Close to Shore - Michael Capuzzo [63]
In the lobby of the Essex and Sussex that morning, the white-haired figure of Mrs. George W. Childs moved through the crowds, emboldened by purpose, spreading news of the bell captain's funeral. Her plan to ship the young man home across the Atlantic had been refused by the Swiss counsel as too dangerous during wartime, with U-boats prowling the shipping channels. The bell captain would be buried the next morning in nearby Manasquan, and the management of the E & S vowed to cover all expenses, as if by doing the right thing—and doing it quickly—the hotel and its guests could put the tragedy behind them. But David Plumer, the manager, found himself patrolling the lobby that morning, calming nerves, and coaxing people to stay as the roar of motorboats drifted from the sea. Small lines of summer colonists stood at the front desk, shortening their vacations, making plans for the mountains. Word had reached the hotel that Asbury Park and towns up and down the coast were barricading their beaches from a man-eating shark. Yet the history of shark attack is footnoted by denial, and Spring Lake, perhaps inevitably, was opposed to such an alarming view.

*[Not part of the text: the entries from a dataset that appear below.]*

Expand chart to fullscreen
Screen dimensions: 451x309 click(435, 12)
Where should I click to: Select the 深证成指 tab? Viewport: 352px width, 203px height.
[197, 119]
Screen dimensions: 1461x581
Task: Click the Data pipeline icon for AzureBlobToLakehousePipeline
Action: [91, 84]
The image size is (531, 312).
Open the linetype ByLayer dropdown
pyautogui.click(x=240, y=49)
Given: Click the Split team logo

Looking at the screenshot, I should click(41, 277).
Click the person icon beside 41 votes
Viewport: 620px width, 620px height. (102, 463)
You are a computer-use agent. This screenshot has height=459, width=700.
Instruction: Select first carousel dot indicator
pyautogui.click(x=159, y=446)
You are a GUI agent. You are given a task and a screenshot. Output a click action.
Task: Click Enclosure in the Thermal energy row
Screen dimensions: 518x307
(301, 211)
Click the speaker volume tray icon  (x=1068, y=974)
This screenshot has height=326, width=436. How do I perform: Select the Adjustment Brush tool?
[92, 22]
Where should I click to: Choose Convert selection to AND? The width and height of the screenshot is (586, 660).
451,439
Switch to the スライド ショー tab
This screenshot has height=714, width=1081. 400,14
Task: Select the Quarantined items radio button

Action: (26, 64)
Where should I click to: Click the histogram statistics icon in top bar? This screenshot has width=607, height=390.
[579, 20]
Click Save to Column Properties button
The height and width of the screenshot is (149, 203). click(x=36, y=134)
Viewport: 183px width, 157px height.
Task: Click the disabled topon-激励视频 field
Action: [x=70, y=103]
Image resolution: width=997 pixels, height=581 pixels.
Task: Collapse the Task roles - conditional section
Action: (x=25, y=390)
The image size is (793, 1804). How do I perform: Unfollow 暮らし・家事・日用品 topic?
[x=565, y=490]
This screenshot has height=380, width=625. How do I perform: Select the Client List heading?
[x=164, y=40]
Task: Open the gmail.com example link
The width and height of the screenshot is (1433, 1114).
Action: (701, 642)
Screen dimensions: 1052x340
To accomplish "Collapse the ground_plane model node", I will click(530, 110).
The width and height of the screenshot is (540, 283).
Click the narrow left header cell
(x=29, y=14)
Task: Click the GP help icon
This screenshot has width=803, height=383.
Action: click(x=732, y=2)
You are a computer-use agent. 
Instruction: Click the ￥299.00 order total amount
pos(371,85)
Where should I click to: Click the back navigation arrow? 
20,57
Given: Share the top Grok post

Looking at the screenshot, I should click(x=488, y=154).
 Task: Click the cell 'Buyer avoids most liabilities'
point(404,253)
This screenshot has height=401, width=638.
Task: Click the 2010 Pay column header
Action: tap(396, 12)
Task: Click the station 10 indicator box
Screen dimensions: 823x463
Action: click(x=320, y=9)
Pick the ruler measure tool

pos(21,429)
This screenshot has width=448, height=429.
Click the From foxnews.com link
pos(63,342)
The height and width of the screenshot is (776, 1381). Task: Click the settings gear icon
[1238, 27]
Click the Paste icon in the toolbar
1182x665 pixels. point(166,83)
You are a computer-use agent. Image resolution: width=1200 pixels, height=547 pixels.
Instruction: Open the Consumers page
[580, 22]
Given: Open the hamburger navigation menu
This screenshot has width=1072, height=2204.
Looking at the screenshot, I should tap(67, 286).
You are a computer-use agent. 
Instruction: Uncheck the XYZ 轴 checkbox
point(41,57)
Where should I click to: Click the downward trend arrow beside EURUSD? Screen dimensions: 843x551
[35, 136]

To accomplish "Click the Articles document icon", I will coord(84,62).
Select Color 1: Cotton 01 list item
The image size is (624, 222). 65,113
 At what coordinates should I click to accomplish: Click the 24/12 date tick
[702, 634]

Oliver Hush Brown, the mayor of Spring Lake and president of the First National Bank, possessed numerous public and private reasons to pray all talk of a shark would simply disappear. As mayor for thirty-two years, Brown was the town's prime mover; he led Spring Lake's comeback from the great fire of 1900, which destroyed whole blocks of businesses, and nurtured it as a tourist resort that would “cater to people of refinement and culture.” His O. H. Brown variety store, filled with tasteful fineries from the mayor's buying trips to Europe, provided furnishings, floor coverings, china, and objets to the wealthy summer cottagers and hotels. The lobby of the E & S that morning was filled with O. H. Brown furnishings. In 1914, in fact, when the New E & S opened, the mayor had become a stockholder.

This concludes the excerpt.